> **ASSIGNMENT**
Repeat the passage of the parenting plans text from "Parenting plans help to alleviate" to "like going forward." word for word.

> **DOCUMENT SEGMENT**

==============================

Parenting Plans

Parenting plans help to guide parents through their parenting responsibilities during a very stressful time; they are the roadmap to a successful future of co-parenting. These times may include during separation/divorce, planning to blend families or at any time a change needs to be made to a previous parenting arrangement.

A parenting plan is a written agreement that identifies all of the arrangements that have been made about how the children will be cared for and supported. A parenting plan can include anything that the parents want to put in the agreement and can be either lengthy and detailed or brief and summarized.

The purpose of a parenting plan is to:

  • Reduce conflict and confusion for the children
  • Reduce conflict between the parents and/or step-parents
  • Encourage good relationships with parents and/or step-parents
  • Establish normal schedules with regular routines that are age appropriate for the children

Two of the main factors that determine how well children cope during change are how well the parents/step-parents manage conflict and how well they communicate.

Parenting plans help to alleviate some of the confusion children feel about what is going to happen in the future and what their everyday lives are going to look like going forward.

==============================

> **SOURCE MATERIAL**

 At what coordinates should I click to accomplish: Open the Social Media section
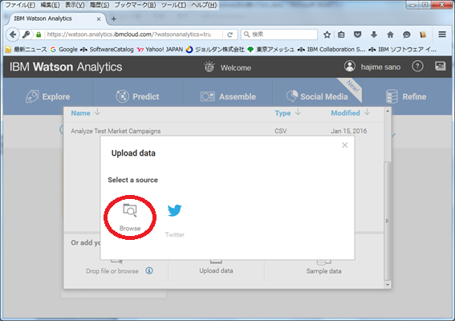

==============================

> **EXERCISE ANSWER**
Parenting plans help to alleviate some of the confusion children feel about what is going to happen in the future and what their everyday lives are going to look like going forward.